■ What you have to do
Can you recast the records below, from the line containing "At what coordinates" through the end of the records, as a numbered list with blank lines skipped and the pictures left out?

■ Provided information
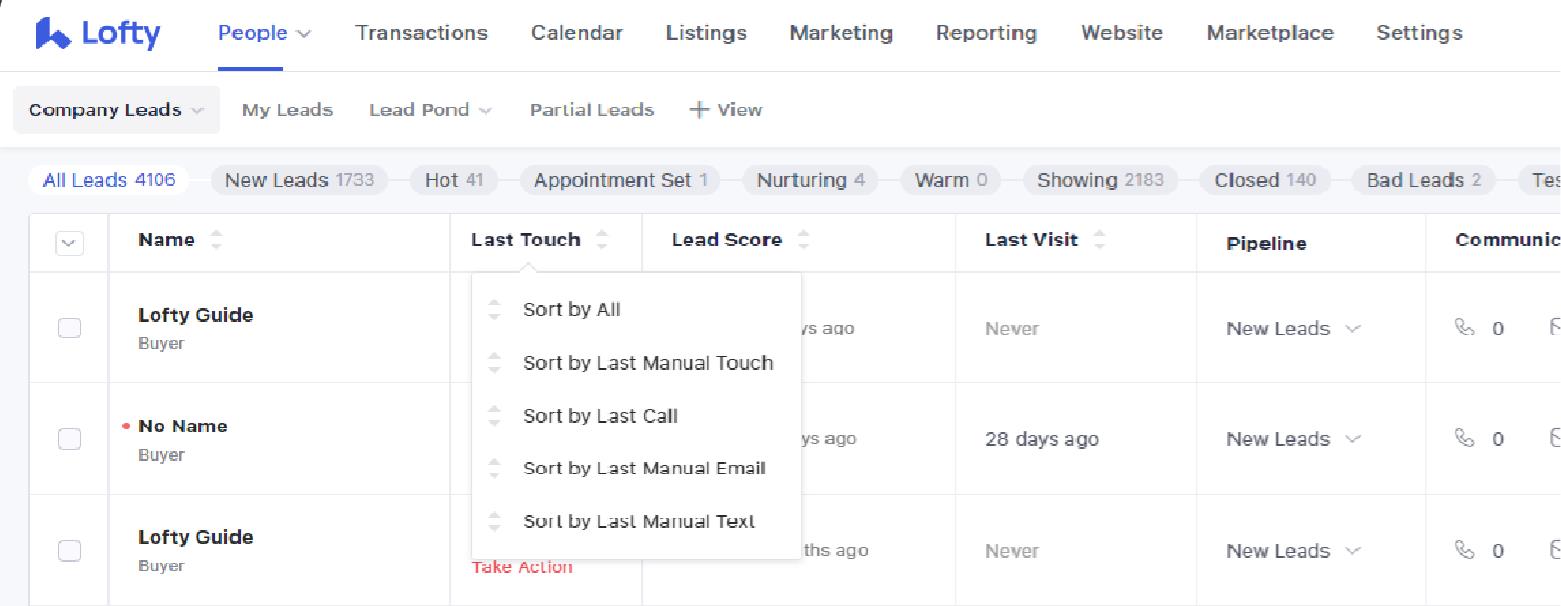
Task: Click the Lofty logo icon
Action: [x=53, y=33]
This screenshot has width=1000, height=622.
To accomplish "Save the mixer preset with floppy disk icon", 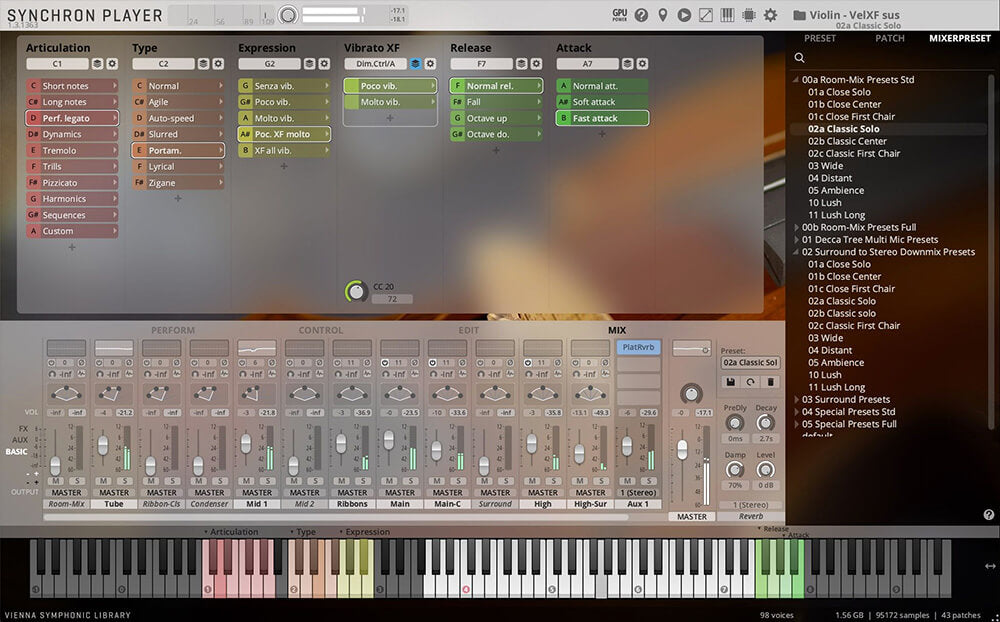I will [731, 382].
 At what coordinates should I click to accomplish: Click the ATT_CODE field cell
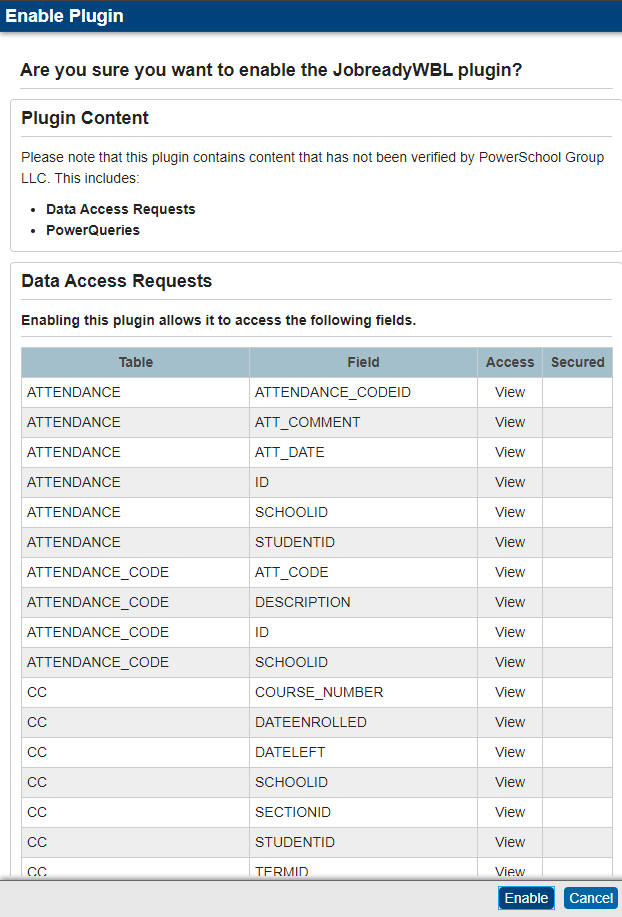click(364, 572)
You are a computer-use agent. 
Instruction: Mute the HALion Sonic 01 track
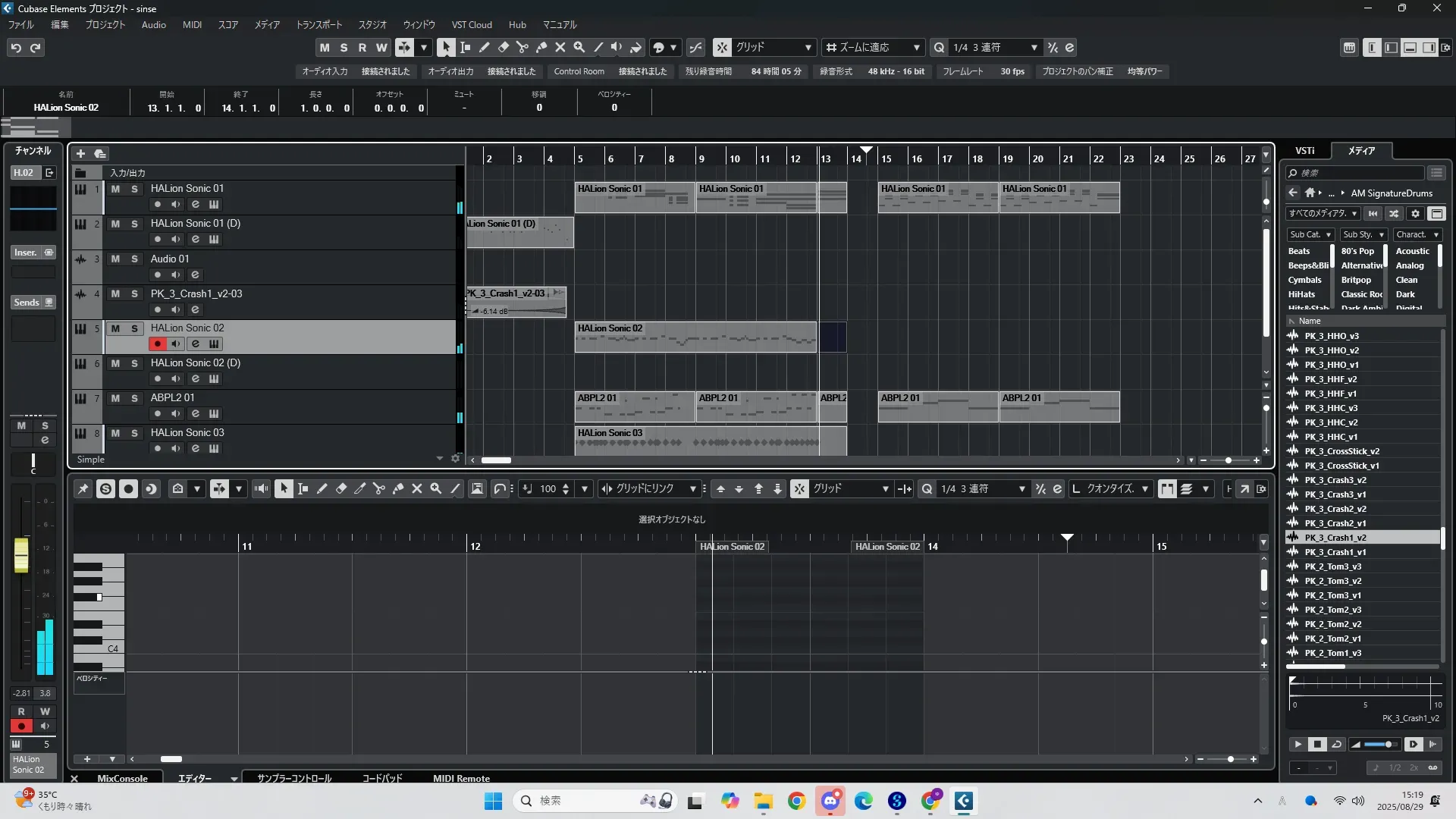click(x=115, y=189)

■ Task output
1.  At what coordinates should I click to accomplish: Click the ATT_CODE field cell
2. click(364, 572)
3. You are a computer-use agent. 
4. Instruction: Mute the HALion Sonic 01 track
5. click(x=115, y=189)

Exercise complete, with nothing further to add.